Work in Sports
Home sweet home
Tim Duncan can probably stop worrying about relocating
Posted: Wednesday November 03, 1999 12:16 AM
SAN ANTONIO (AP) -- Proponents of a tourist tax to pay for a new $175 million arena for the NBA champion San Antonio Spurs claimed victory Tuesday evening in a referendum election.
With 31 percent of the votes counted, 66,811, or 60 percent, of Bexar County residents who voted approved a hike in hotel and rental-car taxes to pay for the proposed basketball arena while 44,745, or 40 percent, voted against the referendum.
The vote on increasing hotel taxes from 15 percent to 16.75 percent and car-rental taxes from 10 percent to 15 percent coincided with the Spurs' opening game against the Philadelphia 76ers.
The Spurs won their first title in the 26-year history of the franchise by defeating the New York Knicks 4-1 in June.
Arena backers and the Spurs, who could leave town if the new arena is not built, hoped excitement about San Antonio's championship would generate support for a new center.
The proposed state-of-the-art 18,500-seat arena is to be shared with the San Antonio Livestock Exposition three weeks a year, with the Spurs hoping to play in it by 2002 and controlling most of the revenue generated there.
Supporters said the Spurs need a modern arena with more lucrative luxury suites to produce revenue crucial to remaining competitive in the expensive world of pro basketball.
The Spurs plan to manage the building and oversee construction of the county-owned arena and lease it from Bexar County for 25 years.
Arena supporters were fighting the city's history of rejecting big-money ballot items.

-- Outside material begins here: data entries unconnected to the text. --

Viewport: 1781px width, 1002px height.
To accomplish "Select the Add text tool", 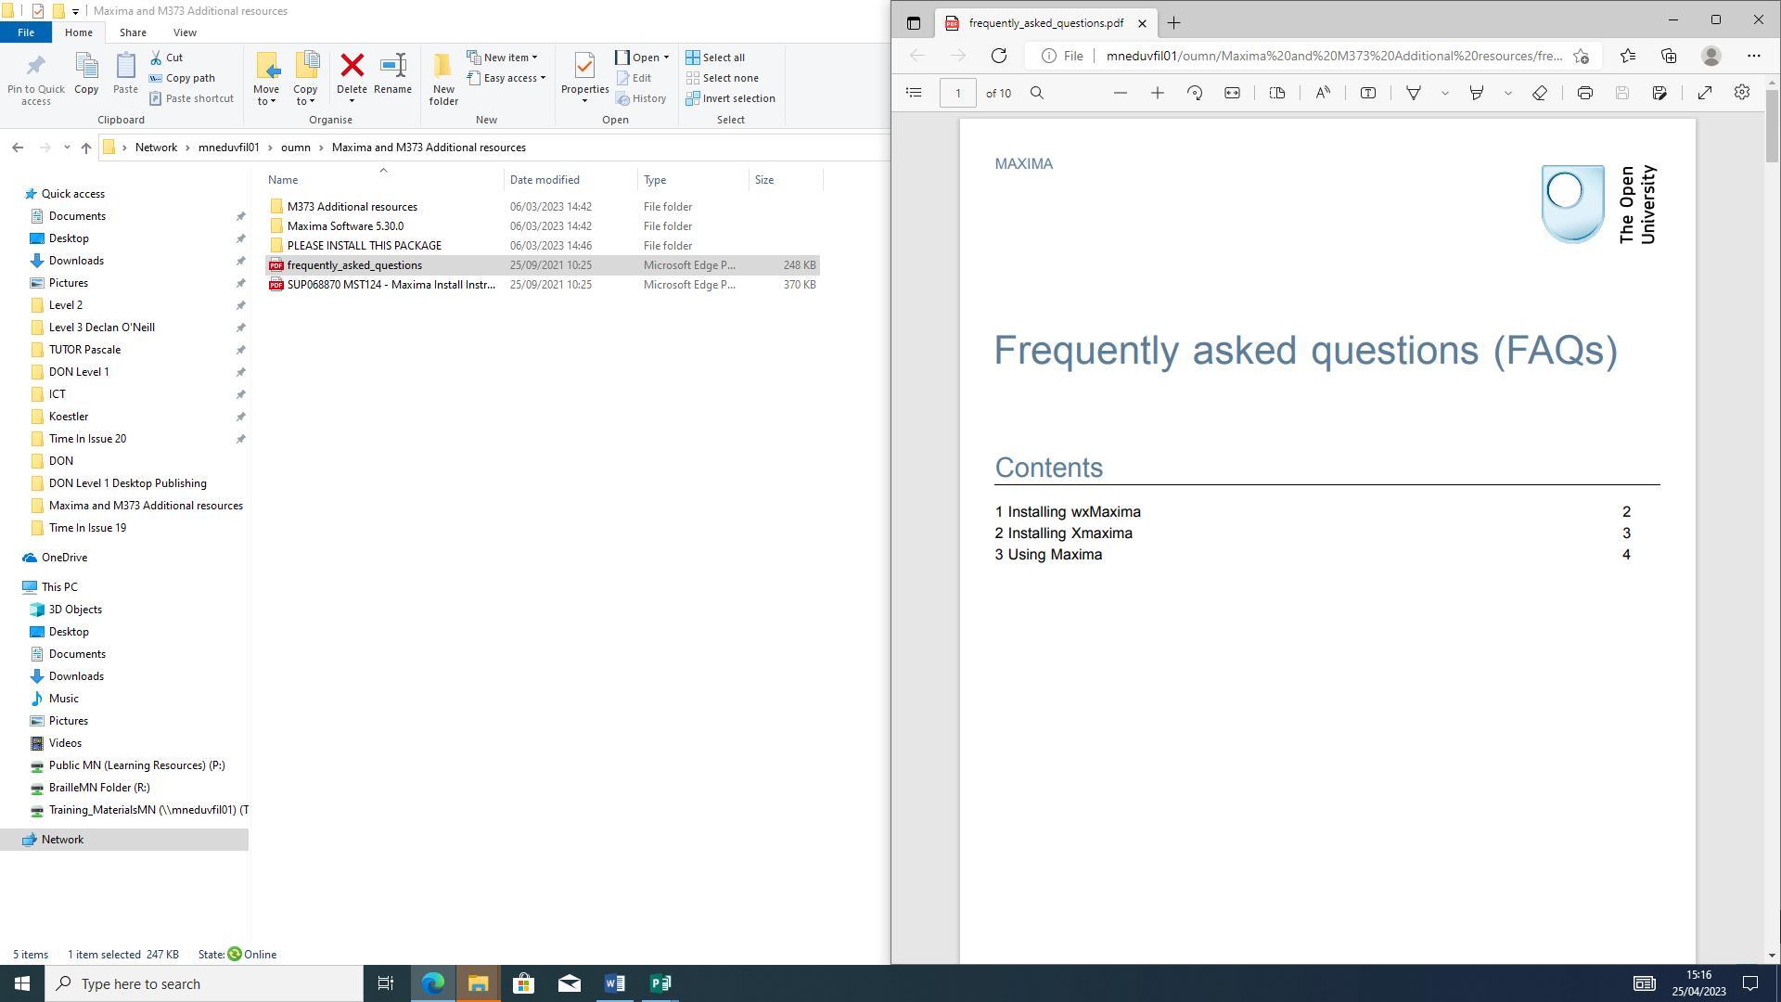I will click(x=1368, y=93).
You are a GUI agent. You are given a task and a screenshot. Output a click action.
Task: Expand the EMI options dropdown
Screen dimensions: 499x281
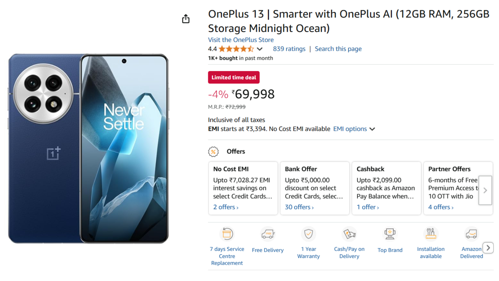[x=354, y=129]
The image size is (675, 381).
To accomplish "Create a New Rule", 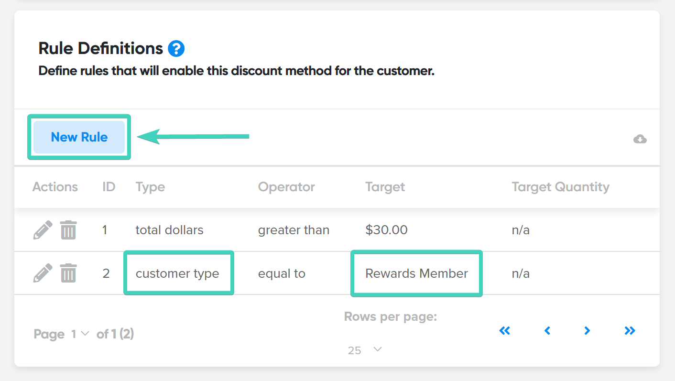I will [x=79, y=137].
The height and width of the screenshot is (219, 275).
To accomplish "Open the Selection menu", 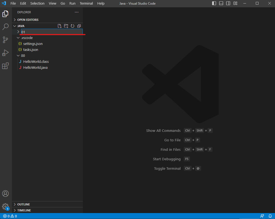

In the past, voters rejected a measure to add fluoride to the local water supply. A half-cent sales tax to build the Alamodome barely passed in 1989.
The Spurs and their rodeo and business allies spent more than $2 million through a "Saddles and Spurs" campaign committee. Arena critics have spent about a quarter of that.
The Spurs, who play in the six-year-old Alamodome, also pledged $28.5 million toward the arena's construction. The rest would be funded by bonds paid for by the car- and hotel-rental taxes and arena user fees.
Critics argued the Spurs should put up more money. Some major hotel owners also oppose increased taxes for tourists.
Even Mayor Howard Peak questioned where the money for road and other infrastructure work around the new arena would come from.
Spurs owners -- a group of more than 20 investors -- repeatedly said they want to keep the franchise in San Antonio.
But the battle to keep San Antonio's only major-league sports team in town heated up when New Orleans mayor Marc Morial publicly called for an effort to lure the Spurs or the Houston Rockets to New Orleans if the arena initiative in either city failed.
In return, Peak, who wants an NFL team for the Alamodome, shot back by saying he would see whether the New Orleans Saints were interested in moving to San Antonio.